Learn more about creating a pool with training.

Start the pool and get the results

  1. Start the pool by clicking .
  2. Track the completion of tasks in the Pool statistics section.
  3. When the pool is completed, launch aggregation of results. To do this, find the Download results button and click  → Dawid-Skene aggregation model next to it.

    Aggregation of responses is necessary to get a complete picture of all results. Learn more about aggregation.

  4. Track the aggregation progress on the Operations page. When the process is completed, click Download.

Troubleshooting

Uploading files from Yandex.Disk
I can't upload files from Yandex.Disk

If images, audio or video from Yandex.Disk don't appear in the instructions or on the task suite, make sure you connected Yandex.Disk correctly and uploaded the files.

How to create a task where the performer has to view a video from Yandex.Disk

To create such a task, take the video markup template as a basis.

To host your videos on Yandex.Disk, connect Yandex.Disk and set up the project.

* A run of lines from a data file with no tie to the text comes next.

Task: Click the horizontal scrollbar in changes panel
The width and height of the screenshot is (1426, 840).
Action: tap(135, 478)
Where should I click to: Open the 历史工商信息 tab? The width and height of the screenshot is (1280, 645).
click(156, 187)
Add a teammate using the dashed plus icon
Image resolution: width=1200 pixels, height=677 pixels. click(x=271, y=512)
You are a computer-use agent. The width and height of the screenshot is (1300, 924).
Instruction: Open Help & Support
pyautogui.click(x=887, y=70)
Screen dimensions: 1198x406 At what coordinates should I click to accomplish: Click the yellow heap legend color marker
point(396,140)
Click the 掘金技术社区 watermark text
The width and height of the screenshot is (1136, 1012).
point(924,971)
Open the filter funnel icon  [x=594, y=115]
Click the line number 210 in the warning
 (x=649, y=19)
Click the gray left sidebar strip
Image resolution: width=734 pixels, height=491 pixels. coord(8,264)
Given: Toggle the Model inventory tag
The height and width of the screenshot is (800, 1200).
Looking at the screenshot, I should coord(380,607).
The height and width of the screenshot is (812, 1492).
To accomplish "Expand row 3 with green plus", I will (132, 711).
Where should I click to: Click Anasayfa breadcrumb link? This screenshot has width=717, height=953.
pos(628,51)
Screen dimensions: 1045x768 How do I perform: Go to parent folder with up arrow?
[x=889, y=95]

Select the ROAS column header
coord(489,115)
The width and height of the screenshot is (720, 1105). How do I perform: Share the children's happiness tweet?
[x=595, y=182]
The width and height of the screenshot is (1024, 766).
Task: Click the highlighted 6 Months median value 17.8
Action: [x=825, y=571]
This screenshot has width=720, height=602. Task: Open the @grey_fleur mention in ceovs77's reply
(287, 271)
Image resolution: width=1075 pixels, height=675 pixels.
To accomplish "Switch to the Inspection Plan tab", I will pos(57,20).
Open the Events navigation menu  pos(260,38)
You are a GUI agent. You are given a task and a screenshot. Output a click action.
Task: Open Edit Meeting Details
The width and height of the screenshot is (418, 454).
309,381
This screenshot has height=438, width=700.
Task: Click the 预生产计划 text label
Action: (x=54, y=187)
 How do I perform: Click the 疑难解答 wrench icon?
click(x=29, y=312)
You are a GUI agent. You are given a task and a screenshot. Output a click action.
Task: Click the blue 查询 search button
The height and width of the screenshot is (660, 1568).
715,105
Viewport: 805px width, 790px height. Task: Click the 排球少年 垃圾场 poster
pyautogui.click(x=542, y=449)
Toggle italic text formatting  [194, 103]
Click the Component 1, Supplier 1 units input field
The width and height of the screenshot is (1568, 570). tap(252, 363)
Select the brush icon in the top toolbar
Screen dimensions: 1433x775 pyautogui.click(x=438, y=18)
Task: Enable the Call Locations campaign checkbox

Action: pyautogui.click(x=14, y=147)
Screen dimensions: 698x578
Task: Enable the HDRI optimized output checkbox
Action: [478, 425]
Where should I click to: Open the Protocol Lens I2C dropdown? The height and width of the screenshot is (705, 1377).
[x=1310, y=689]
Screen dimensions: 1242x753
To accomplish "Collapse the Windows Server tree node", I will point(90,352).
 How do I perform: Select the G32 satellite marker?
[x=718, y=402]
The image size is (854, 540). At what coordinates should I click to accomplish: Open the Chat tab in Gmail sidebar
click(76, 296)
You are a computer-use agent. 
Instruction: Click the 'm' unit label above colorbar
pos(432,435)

Why can't my task for selecting objects in an image display images from Yandex.Disk?
The problem is in your task template. Make sure that:
  • In the project, the input field where you pass the file link has the “string” type.
  • The component in the task template uses the "proxy" expression.
  • The format of relative links in the TSV file with tasks is correct: <unique name>/<file path and name>.
For detailed instructions and videos, see the page Using files from Yandex.Disk.
Frequent mistakes when connecting to Yandex.Disk and uploading files
  • The Input data field in the project settings has the link type. You should choose the string type.
  • The TSV file contains absolute references to the task files. You need to insert a link <unique name>/<path and file name>. For example: yadisk/image1.jpg or yadisk/photos/image1.png.
  • Photos from Yandex.Disk are used in the task instructions in the mobile app. To display the photos in the instructions, use only direct links.
  • Files are deleted or aren't located in the Yandex.Disk folder that the link leads to.
  • The OAuth token isn't active. Update the token on the External Services Integration page.
To display files from Yandex.Disk (images, audio files, videos) to the performer:
  1. Link Yandex.Disk in your profile.
  2. Set the string type for the input data field.
  3. Insert a file link using the proxy component.

Detailed instructions

Files load too slowly from Yandex.Disk. How do I speed up the loading process?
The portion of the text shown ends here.